Noyer les médias sous les reproches est un sport répandu.  Les politiciens le pratiquent tout autant que les athlètes ou les auteurs.  C'est aux médias qu'on impute les carnages qui ébranlent la vie collective, tout comme, sur un ton à peine plus modéré, on leur reproche la disparition des valeurs ou les carences de l'école.  Le problème, c'est qu'à répandre une critique sans nuance contre les médias, on en arrive à tout banaliser et à ne plus souligner les torts les plus réels.

Car les médias méritent en certains cas les critiques les plus acerbes.  Ce qu'on a pu voir et lire en deux tranches il y a quelques jours dans Le Journal de Québec constitue, à titre d'exemple, un cas particulièrement flagrant d'irresponsabilité professionnelle et de myopie sociale.  Le premier jour, le récit a occupé la première page de ce journal à grand tirage, en plus d'un espace névralgique sitôt cette page tournée.  On racontait qu'un père de famille, furieux en apprenant que son fils avait été agressé sexuellement, s'est rué chez l'agresseur quelques minutes avant que les policiers ne viennent cueillir l'individu et s'est fait plaisir en le rouant de coups.  Le journal citait longuement les propos vengeurs du père et décrivait les diverses facettes de l'assaut : les coups, les bottes à bout d'acier qui ont rendu la râclée sanglante, la démolition du visage, tout y passait.  Et le journal donnait encore la parole au père pour lui permettre de lancer son défi à la société : ce monsieur avait hâte de comparer la peine que lui vaudrait sa violence à la sanction, qu'il prédisait bénigne, dont écoperait l'abuseur sexuel.

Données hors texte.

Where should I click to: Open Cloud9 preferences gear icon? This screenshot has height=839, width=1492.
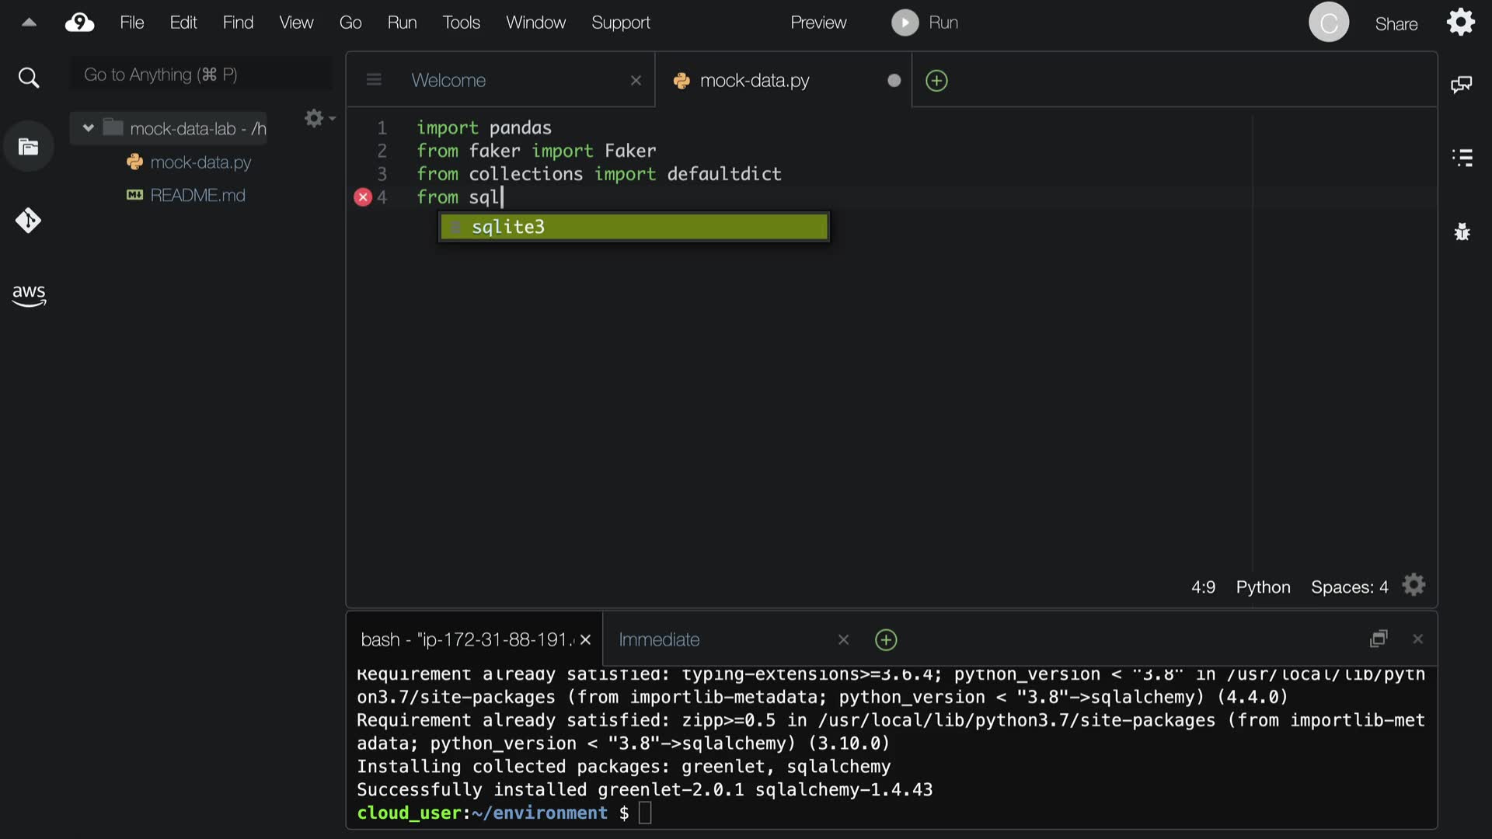pyautogui.click(x=1460, y=22)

Le lendemain, Le Journal de Québec complétait son beau travail en racontant que beaucoup de lecteurs avaient exprimé leur approbation du comportement paternel et avaient offert de soutenir financièrement le père dans ses éventuels échanges avec les tribunaux.  Voici qui fait lever le coeur.

J'entends d'ici le déferlement des sophismes.  On dira que le comportement du père est un fait indéniable et qu'à ce titre il entre d'emblée dans le domaine dont l'information peut et doit s'occuper.  On ajoutera que l'approbation exprimée et l'appui offert appartiennent également au monde des faits.  Prudemment, peut-être s'abstiendra-t-on d'entonner la rengaine vengeresse qui permettrait de bénir la justice paternelle en évoquant le laxisme des tribunaux, mais peut-être ira-t-on jusque-là.  C'est tout juste si, parvenus à ce stade, nos reporters ne réclameront pas un prix de journalisme pour services rendus à la vraie justice.

Mettons quand même le cran d'arrêt.  Les médias s'apparentent aux termites lorsque, sans avoir l'air d'y toucher, ils absolvent et même louangent la justice privée.  Parmi les conquêtes les plus importantes qu'a pu réussir notre humanité, il y a, en effet, cet espace, qu'il faut créer et préserver farouchement, entre le criminel et la légitime mais émotive colère de la victime et de ses proches.  Tant qu'on a laissé chacun exiger personnellement vengeance pour le sang répandu, l'humanité appliquait la loi de la jungle.  Avec le temps et beaucoup de courage, on a appris à confier à une justice plus neutre le soin d'entendre la victime, d'examiner non seulement le crime, mais aussi le criminel, et de réagir au nom de la société.  Tout ce qui encourage l'être humain à la vengeance violente et immédiate est un appui donné à l'ancienne barbarie.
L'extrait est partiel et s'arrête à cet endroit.